Published: Oct. 17, 2006
Updated: July 14, 2010
It’s supposed to be one of the happiest times of your life. You got through the long months of pregnancy and the challenges of childbirth, and now you’ve got a brand new baby. So why do you feel so blue?
One in 10 new mothers experiences some level of postpartum depression in the weeks after delivery. They may find themselves crying for no apparent reason, or experiencing anxiety, exaggerated emotional highs and lows, and difficulties in bonding with the baby.
According to William Meyer, MSW, a clinical social worker and associate clinical professor in the department of psychiatry at Duke University Medical Center, postpartum support groups can often be very helpful for women coping with these symptoms.
Because ours is a mobile society, new mothers are often living at a distance from family and friends, Meyer says. New mothers often lack the traditional support networks that exist in many cultures. “Women dealing with the stresses of being a new mother are often very isolated,” he says. “Support groups provide the opportunity to connect with other women going through the same thing.”
Meyer helped hundreds of mothers establish those connections through a Duke postpartum depression support group he co-led for 18 years. “Each woman has her own unique story,” he says, “but they all share common experiences."

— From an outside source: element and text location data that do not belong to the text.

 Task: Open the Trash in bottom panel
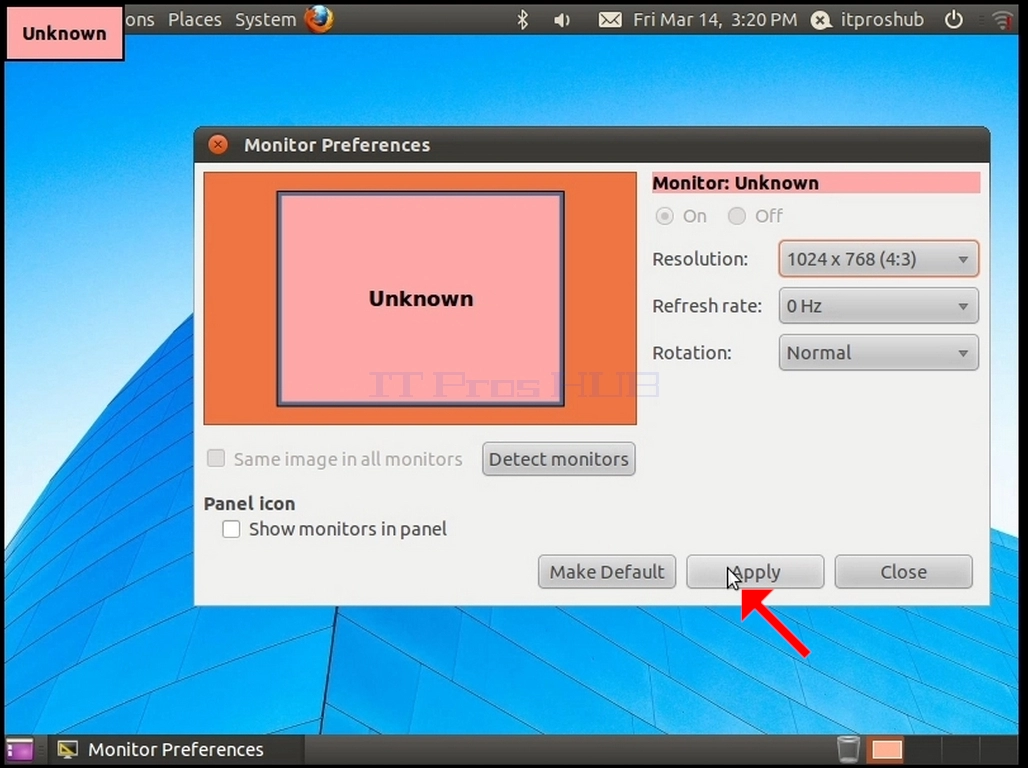(x=848, y=748)
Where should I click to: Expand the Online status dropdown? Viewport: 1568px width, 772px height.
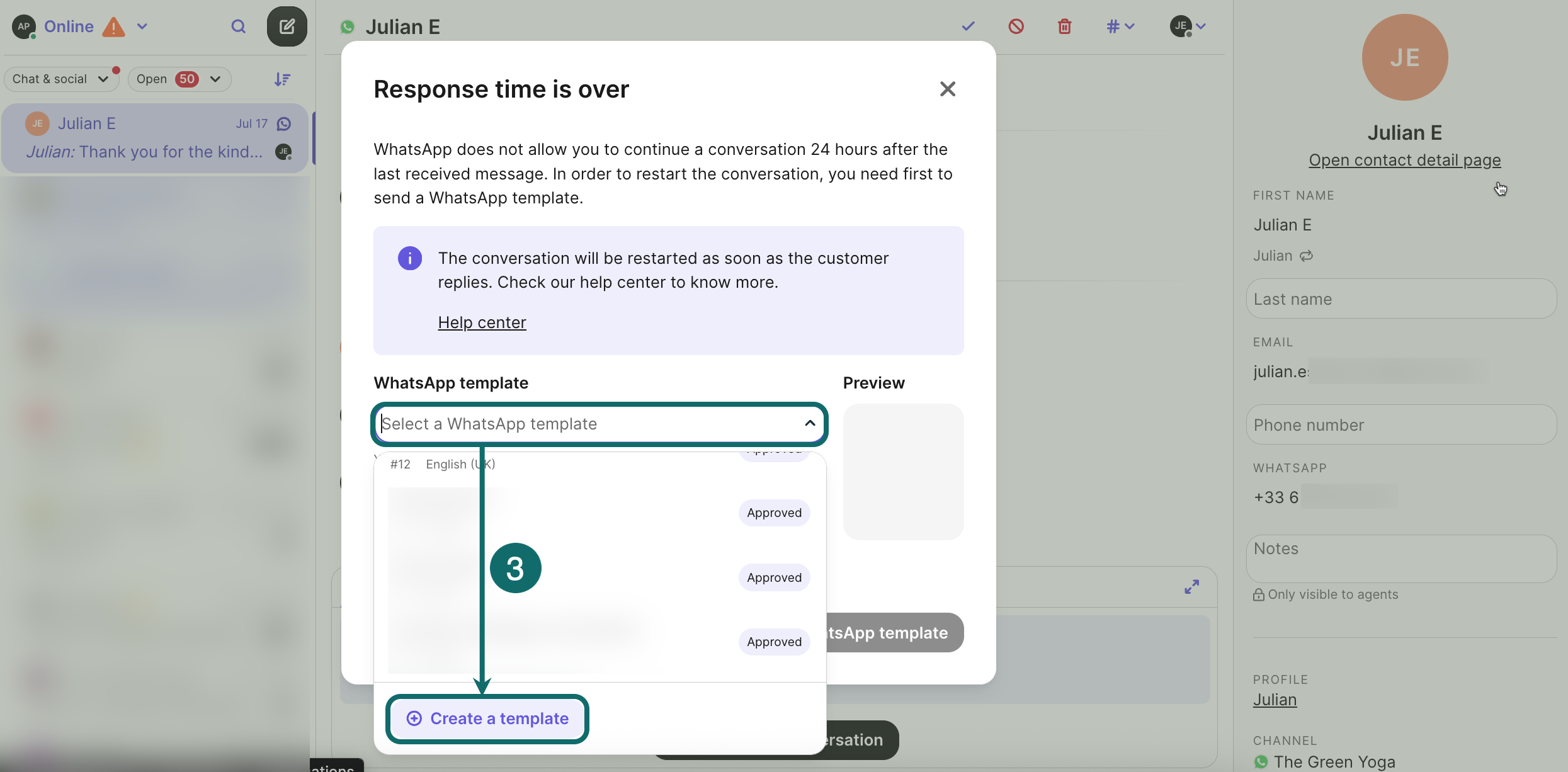click(x=142, y=26)
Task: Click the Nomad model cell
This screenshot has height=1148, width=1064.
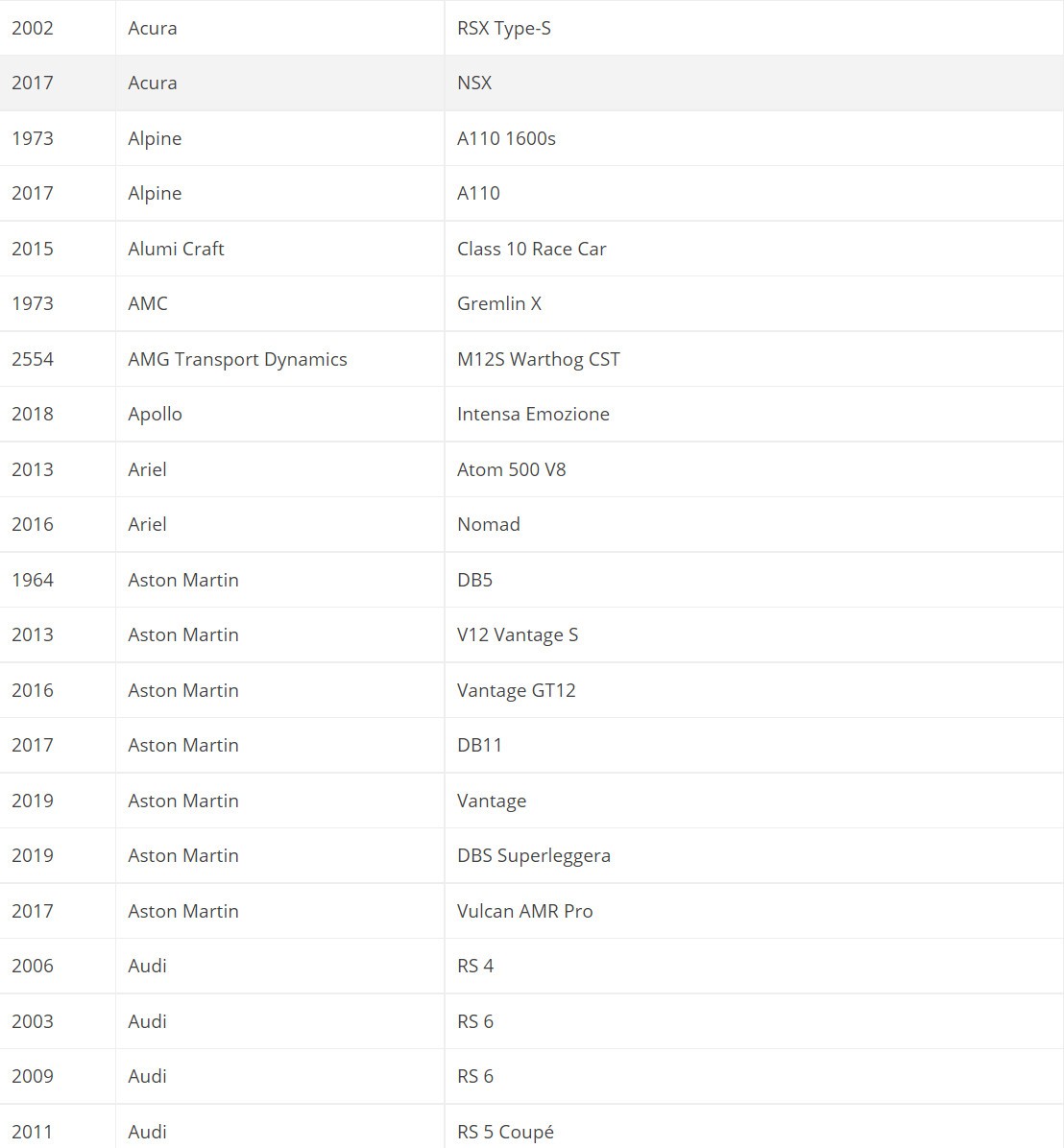Action: tap(489, 524)
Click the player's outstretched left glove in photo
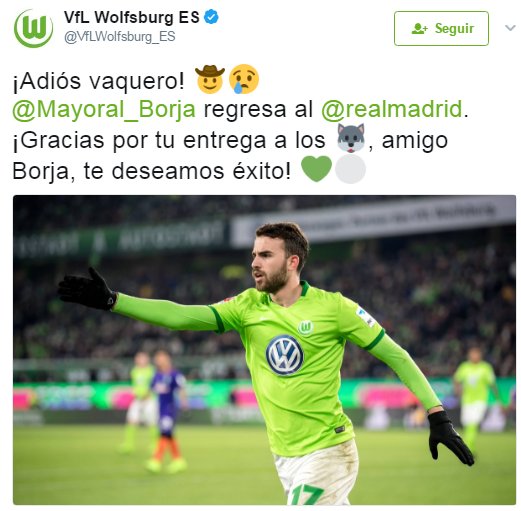This screenshot has height=511, width=521. [x=87, y=289]
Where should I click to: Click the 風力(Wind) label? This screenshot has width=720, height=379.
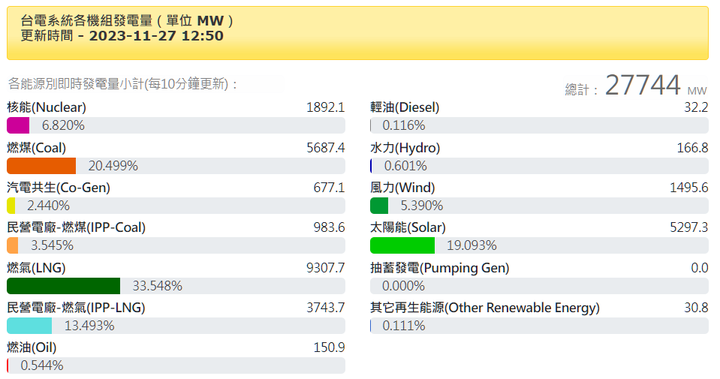403,187
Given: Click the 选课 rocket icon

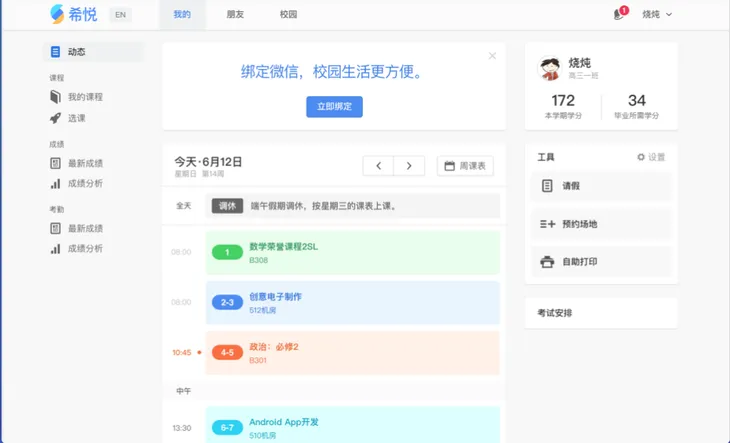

Though the support group no longer meets, Meyer still makes himself available to new mothers through phone or face-to-face consultations where he shares information about postpartum depression and available community resources. He also recommends that women talk with their OB-GYN, or connect via numerous other resources on the Internet.
While the first few weeks of having a new baby are almost always disorienting, Meyers says that women who are feeling distressed and having difficulty bonding with their babies after the first three or four weeks should seek assistance.
Counseling by a mental health professional can be helpful; a number of women find that an antidepressant medication is also needed. In many cases, however, simply exchanging understanding and support with other women goes a long way toward easing distress inherent in the postpartum experience.
“Too often, mothers who are having emotional problems or trouble bonding with their babies think there must be something wrong with them,” Meyer says. “It helps if they have a safe place to share those feelings with others -- and discover they’re not alone.”